Fullmetal Alchemist, Volume 2
This volume starts on a very strong note, I think. It’s the Nina & Alexander story that helped me get pulled into this series for reasons other than simply liking Ed. What Mr. Tucker does (and has done) is unthinkable, and yet here it is, and he’s telling Ed that they are not so different, which is both true and not true at all, and I found all of that incredibly compelling. Oh, the pain of it all! I had the same reaction on the second read as I’d had on the first. I felt like Ed. I seriously could not get over what happened to Nina and Alexander (and years before to Nina’s mother). It twisted my heart in an unbearable way, and I felt the pain of it long after I’d put down the volume.
Other wonderful things about this volume, are Ed’s horrible nightmare about his mother, the first real glimpses of Ed and Roy’s fabulously rude relationship, and Hawkeye’s awesome shooting skills and her protectiveness of Roy. We are also given cryptic, ominous information about the “truth that lies within the truth” of the philosopher’s stone, and a little more insight on what’s going on in the larger story of Lust, Gluttony, et al.
Going back to Al a bit, I think this volume really starts to show us how important he is to Ed’s sanity, and that if he wasn’t there to stop Ed from indulging his worst impulses, Ed might be a very different, and truly terrifying person. They are able to survive and to retain their humanity because they are together, and though Ed is the one who keeps them on mission, it is Al, the one who hasn’t been treated as a child since he became a soul in a suit of armor, who guards what is left of their childhood and their innocence.

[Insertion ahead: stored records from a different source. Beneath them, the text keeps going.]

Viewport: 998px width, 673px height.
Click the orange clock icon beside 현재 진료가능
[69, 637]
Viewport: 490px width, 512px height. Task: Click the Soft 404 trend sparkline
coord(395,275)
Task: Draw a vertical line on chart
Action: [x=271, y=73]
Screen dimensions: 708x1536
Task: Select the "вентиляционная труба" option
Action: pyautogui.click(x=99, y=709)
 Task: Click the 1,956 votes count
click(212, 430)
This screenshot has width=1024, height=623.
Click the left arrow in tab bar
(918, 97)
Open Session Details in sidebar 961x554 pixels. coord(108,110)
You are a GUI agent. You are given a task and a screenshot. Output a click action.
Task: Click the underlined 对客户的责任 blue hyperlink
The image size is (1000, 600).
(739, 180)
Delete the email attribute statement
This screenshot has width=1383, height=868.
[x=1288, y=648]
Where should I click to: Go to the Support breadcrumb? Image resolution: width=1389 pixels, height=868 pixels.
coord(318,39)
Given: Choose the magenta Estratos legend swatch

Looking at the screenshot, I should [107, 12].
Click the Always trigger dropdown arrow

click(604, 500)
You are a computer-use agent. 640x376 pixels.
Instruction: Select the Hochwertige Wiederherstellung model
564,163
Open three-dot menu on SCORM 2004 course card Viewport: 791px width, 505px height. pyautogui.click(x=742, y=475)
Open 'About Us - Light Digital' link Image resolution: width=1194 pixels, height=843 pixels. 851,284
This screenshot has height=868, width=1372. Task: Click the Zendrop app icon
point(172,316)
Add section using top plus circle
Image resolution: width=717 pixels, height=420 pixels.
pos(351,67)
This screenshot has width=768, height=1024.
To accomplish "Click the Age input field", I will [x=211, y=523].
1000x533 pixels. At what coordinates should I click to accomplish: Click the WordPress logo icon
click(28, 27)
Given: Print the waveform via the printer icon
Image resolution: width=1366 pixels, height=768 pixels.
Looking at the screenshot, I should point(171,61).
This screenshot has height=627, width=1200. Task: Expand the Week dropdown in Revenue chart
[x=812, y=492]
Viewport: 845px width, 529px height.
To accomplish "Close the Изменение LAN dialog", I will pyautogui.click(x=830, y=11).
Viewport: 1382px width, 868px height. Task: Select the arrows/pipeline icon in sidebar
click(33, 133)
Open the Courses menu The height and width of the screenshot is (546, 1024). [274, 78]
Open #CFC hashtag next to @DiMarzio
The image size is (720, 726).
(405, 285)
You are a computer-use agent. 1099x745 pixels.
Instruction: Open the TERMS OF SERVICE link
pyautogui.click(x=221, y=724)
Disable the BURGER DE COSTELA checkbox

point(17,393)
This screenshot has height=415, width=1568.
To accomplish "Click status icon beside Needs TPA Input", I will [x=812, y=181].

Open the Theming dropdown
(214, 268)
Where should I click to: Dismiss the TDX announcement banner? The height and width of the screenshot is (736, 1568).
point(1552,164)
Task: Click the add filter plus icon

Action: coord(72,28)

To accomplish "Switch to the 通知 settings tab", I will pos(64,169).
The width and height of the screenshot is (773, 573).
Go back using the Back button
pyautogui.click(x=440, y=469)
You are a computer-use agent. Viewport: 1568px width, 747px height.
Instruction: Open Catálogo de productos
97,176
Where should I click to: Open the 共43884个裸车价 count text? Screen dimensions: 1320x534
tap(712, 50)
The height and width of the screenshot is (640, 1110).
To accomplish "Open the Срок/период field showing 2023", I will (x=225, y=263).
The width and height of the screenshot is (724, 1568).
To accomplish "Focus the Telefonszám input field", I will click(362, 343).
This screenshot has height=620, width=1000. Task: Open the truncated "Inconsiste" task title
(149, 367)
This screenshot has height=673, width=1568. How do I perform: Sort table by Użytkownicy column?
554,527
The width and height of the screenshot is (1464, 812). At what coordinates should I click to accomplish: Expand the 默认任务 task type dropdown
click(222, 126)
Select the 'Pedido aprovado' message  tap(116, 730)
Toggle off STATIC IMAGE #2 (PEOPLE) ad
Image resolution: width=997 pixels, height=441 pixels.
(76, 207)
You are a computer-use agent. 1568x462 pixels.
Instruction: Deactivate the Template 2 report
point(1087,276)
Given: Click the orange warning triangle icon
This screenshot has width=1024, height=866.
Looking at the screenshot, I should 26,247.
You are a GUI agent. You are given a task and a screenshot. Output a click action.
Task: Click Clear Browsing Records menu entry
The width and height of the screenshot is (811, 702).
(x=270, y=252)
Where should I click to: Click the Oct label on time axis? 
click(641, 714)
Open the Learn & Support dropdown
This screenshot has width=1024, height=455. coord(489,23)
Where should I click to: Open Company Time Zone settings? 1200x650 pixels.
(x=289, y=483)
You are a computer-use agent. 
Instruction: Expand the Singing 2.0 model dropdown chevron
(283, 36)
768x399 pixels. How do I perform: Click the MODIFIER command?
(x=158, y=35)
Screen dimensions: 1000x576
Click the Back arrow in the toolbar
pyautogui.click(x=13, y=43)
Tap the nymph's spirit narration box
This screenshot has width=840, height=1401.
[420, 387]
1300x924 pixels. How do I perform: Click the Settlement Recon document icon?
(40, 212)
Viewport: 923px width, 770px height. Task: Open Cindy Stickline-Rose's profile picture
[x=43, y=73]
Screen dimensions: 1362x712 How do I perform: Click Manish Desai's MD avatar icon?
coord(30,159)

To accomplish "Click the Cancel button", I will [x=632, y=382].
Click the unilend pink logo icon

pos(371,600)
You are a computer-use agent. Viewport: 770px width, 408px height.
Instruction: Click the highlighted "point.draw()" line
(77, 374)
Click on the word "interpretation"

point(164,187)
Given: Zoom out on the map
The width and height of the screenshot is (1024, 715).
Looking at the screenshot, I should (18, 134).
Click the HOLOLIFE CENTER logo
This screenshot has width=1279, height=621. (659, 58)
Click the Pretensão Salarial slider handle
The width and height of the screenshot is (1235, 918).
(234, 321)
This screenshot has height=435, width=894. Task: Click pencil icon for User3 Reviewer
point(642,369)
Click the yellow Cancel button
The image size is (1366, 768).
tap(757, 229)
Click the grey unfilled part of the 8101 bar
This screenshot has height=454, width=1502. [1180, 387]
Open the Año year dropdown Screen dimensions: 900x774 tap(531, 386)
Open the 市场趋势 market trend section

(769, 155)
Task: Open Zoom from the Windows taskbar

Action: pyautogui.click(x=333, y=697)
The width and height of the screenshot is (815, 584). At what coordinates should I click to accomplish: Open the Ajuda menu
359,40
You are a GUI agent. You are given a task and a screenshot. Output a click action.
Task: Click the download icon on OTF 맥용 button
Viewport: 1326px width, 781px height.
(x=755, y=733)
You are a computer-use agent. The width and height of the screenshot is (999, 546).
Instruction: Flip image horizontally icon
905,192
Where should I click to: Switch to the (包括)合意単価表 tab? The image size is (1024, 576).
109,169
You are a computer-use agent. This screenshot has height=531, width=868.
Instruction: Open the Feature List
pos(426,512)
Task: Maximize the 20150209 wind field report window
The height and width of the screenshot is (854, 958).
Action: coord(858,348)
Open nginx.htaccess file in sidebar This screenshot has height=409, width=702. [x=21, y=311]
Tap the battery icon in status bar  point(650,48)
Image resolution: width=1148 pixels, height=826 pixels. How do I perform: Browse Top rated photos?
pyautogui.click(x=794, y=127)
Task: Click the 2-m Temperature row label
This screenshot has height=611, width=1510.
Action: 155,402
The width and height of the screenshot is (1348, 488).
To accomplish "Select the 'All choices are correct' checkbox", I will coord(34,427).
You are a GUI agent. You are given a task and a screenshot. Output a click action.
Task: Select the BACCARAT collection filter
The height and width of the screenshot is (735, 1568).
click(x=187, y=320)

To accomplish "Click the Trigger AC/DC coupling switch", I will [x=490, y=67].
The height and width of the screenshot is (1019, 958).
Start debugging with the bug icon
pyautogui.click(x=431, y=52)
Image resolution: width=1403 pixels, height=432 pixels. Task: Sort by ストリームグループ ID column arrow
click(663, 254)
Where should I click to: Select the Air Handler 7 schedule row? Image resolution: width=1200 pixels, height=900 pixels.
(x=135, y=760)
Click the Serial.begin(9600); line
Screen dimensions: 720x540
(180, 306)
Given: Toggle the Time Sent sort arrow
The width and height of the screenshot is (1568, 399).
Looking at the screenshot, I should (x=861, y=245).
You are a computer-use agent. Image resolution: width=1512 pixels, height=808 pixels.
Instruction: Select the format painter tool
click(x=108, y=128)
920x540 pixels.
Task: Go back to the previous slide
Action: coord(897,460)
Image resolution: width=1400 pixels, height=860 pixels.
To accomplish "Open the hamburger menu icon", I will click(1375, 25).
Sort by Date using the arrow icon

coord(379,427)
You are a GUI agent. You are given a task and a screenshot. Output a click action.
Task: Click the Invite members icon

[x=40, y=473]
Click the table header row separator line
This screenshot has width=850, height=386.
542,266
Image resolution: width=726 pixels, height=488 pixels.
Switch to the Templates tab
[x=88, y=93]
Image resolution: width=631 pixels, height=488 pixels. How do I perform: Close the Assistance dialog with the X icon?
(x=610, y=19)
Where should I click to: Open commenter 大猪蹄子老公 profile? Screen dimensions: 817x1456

The one thing that weakens this volume, in my opinion, is the clunky standoff between Scar and the various state alchemists. In the middle of what is really a very complex, moving, and thoughtful volume, I felt suddenly like I’d been transported into my Playstation 2, for a special alchemist installment of Tekken Tag Tournament. I thought, also, that some of the backstory about the Ishbalans was presented in a clunky, cop-out way, though at the end of it, just as I’m getting frustrated, it leads into Roy Mustang’s confession about having been one of the state alchemists recruited to wage a campaign of genocide against the Ishbalan people, and I’m reminded of why I’m reading in the first place. I have to think that this strange little foray into tournament-style fighting is due to the conventions of the genre, because it is not usual for this series, which I am really grateful for. I mean, sure, FMA has a lot of fighting in it, but I don’t remember ever feeling jarred out of the story in this way ever again. I guess as I continue my re-read, I’ll find out if that’s really true. :)
Something that is wonderfully apparent in this volume is how beautifully conceived the minor characters are in this series. Each of them is wonderfully idiosyncratic and fully-formed in the author’s mind, and it is obvious as they begin to turn up in the story. I read a complaint recently that there are too many characters in FMA for the average person to keep track of, and I have to respectfully disagree. I think that when a large number of characters is introduced and developed as skillfully as they are here, they become an asset, not a liability. I love FMA’s minor characters, and so does the author, this much is clear.
In any case, this volume went a long way toward getting me hooked on this series, which I think really happened as I read the next volume.